Africa’s first CBDC is currently not for the unbanked.
While the Central Bank of Nigeria (CBN) continues to promote the e-naira as a tool for fostering financial inclusion, some experts agree that this central bank digital currency (CBDC) is not currently doing so.
This assertion, along with the e-naira app’s brief removal from the Google Play Store, appears to lend credence to claims that the CBN rushed to launch Africa’s first CBDC.
Although a report in the Punch newspaper suggests that the CBN is now working on a version of the e-naira app for the unbanked, it does not specify when this will be available. The CBN’s apparent inability to manage this CBDC has led players in Nigeria’s blockchain industry to question the central bank’s ability to manage it.
According to one crypto expert quoted by Cryptoassetbuyer, the CBN’s failure to roll out the CBDC that is accessible to all Nigerians means that the central bank is unlikely to achieve its primary goal of bringing financial services to Nigeria’s unbanked population. Chiagozie Iwu, the founder of Naijacrypto and CEO of CI Cryptosolutions, explained the situation.
Firstly, the app requires me to use my bank’s app before I am able to transact with it; so what service does it offer me that my banks don’t already offer? So it doesn’t look to me that the CBN is targeting people that do not have a bank account. Obviously, anybody with a smartphone to download an app should also have a bank account in the first place. The fact that I have to use my bank account to log in defeats the saying that they are going to “bank the unbank.”

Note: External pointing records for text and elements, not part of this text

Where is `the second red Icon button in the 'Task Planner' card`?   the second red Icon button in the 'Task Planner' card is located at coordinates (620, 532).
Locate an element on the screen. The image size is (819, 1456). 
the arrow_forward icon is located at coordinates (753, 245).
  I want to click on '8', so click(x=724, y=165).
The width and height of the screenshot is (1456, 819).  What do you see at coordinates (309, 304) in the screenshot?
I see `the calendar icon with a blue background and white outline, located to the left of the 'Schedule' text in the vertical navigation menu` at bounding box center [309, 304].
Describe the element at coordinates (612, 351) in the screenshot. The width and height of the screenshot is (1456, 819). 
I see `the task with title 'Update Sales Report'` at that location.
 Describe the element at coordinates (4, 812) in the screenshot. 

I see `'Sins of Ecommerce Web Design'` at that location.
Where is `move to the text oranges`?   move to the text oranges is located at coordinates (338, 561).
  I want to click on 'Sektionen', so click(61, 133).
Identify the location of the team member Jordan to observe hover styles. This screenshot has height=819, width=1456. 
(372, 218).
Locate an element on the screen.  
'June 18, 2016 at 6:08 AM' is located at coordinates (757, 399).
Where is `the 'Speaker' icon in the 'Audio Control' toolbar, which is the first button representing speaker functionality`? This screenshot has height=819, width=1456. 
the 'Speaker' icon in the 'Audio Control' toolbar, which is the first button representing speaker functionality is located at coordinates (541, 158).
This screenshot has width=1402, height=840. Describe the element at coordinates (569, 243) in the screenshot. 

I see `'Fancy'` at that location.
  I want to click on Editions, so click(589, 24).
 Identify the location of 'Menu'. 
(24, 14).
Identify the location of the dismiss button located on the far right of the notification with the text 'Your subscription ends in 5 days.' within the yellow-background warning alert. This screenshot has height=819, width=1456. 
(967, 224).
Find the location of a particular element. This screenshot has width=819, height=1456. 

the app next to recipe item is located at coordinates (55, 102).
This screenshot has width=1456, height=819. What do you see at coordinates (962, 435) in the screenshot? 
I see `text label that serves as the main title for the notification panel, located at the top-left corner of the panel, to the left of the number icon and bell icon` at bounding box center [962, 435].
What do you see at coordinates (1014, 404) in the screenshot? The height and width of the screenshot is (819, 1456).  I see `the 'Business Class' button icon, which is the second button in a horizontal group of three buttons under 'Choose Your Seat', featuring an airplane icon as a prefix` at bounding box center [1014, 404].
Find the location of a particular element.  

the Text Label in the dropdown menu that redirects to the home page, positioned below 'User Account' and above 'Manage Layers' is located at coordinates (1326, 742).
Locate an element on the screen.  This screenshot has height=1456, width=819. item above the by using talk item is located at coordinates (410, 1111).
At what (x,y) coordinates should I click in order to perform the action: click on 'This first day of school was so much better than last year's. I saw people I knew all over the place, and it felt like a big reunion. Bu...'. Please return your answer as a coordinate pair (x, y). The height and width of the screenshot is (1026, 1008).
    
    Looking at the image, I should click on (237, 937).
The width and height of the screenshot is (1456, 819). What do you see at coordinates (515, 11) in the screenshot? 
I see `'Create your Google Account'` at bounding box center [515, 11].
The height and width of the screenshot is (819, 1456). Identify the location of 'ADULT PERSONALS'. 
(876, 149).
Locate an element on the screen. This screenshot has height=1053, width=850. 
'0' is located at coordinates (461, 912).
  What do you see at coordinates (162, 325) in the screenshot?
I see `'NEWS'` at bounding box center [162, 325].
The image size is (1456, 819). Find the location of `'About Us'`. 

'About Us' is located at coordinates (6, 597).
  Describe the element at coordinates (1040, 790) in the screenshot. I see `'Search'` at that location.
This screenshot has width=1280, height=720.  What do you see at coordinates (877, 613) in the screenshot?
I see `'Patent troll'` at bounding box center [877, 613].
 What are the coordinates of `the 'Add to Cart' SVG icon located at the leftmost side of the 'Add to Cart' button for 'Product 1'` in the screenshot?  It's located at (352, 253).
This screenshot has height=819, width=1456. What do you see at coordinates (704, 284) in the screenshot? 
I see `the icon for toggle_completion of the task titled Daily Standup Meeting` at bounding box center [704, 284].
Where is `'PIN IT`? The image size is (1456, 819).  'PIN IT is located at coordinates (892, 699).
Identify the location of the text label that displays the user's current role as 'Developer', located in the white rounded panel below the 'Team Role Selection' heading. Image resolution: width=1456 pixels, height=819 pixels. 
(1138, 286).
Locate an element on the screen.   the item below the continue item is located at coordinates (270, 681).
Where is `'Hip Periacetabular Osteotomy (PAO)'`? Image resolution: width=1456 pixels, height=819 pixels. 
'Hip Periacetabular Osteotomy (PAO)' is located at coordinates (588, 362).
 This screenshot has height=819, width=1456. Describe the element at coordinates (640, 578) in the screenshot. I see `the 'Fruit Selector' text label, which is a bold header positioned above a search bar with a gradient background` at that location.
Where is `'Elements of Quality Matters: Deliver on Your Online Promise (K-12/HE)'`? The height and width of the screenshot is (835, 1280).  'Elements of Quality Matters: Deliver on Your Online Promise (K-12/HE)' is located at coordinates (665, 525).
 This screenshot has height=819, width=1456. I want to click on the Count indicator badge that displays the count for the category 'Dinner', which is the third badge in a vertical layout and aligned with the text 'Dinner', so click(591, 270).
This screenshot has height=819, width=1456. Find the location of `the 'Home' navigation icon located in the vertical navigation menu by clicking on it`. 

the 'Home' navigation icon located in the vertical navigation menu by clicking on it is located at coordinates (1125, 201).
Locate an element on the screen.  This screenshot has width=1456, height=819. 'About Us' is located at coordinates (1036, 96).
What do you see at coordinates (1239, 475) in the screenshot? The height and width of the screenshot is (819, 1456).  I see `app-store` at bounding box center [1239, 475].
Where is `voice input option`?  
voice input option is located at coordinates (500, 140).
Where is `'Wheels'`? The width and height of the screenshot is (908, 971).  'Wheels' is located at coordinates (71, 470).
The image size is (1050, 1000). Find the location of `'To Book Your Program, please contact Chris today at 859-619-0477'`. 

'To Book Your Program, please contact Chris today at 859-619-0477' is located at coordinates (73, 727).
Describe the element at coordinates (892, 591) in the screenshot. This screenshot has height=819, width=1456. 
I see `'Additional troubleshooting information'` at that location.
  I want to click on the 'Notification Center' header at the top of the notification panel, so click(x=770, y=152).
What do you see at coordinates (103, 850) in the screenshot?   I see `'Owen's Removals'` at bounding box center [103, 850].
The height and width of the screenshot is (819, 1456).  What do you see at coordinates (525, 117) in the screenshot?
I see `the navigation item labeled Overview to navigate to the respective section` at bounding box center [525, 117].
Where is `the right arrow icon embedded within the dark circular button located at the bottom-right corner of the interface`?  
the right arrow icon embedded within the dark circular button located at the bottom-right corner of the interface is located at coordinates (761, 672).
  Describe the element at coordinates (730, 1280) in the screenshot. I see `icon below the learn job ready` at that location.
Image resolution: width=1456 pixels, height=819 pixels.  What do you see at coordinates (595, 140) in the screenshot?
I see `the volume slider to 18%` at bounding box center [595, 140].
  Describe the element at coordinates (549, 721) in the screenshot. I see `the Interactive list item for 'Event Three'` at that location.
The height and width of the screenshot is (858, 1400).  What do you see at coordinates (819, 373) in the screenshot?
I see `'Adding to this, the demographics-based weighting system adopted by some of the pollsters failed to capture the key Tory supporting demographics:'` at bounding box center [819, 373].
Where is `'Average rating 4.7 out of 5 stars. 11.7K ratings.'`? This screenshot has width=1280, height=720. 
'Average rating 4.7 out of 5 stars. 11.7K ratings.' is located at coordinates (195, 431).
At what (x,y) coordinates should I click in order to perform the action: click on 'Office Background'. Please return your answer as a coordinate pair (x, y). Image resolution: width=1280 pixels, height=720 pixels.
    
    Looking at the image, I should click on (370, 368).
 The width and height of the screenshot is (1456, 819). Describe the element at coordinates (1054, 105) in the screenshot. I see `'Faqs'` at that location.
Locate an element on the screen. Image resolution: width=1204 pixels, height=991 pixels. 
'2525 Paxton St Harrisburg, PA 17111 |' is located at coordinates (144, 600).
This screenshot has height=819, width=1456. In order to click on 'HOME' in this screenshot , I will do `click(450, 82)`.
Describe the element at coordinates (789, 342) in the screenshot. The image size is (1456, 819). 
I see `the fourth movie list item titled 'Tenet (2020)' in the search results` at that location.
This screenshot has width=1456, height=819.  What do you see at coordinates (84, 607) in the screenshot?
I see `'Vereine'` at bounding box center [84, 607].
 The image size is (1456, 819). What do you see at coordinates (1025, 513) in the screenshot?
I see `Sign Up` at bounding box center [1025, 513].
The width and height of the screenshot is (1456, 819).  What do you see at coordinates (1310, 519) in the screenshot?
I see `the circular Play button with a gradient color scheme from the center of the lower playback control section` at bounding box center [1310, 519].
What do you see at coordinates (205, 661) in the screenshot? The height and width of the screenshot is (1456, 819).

Despite the CBN’s repeated promises that its CBDC wallet would allow non-smartphone users to transact with the digital currency, this service was still unavailable at the time of writing.
Meanwhile, in addition to not being available to feature phone users, the e-naira app, according to Iwu, could be the result of haphazard planning. While admitting that the e-naira app, like other applications, may have a few “bugs,” Iwu suggested that this could have been avoided if the CBN had used the funds set aside for the project properly.
A beta test, according to Charles Okaformbah, CTO at Convexity, could have prevented the CBN from releasing the faulty app. Okaformbah is quoted in the report as saying:
I think that if the app developers had done a lot of tests — say close testing of the application with some selected group of people outside the development team — I believe some of the issues would have been noticed and fixed.
Lloyd Onaghinon, an economist, believes that collaboration between the CBN and players in Nigeria’s blockchain industry could have resulted in a much better final product.
The Cryptoassetbuyer report concludes that there is a noticeable trust deficit and that the onus is on the CBN to address this.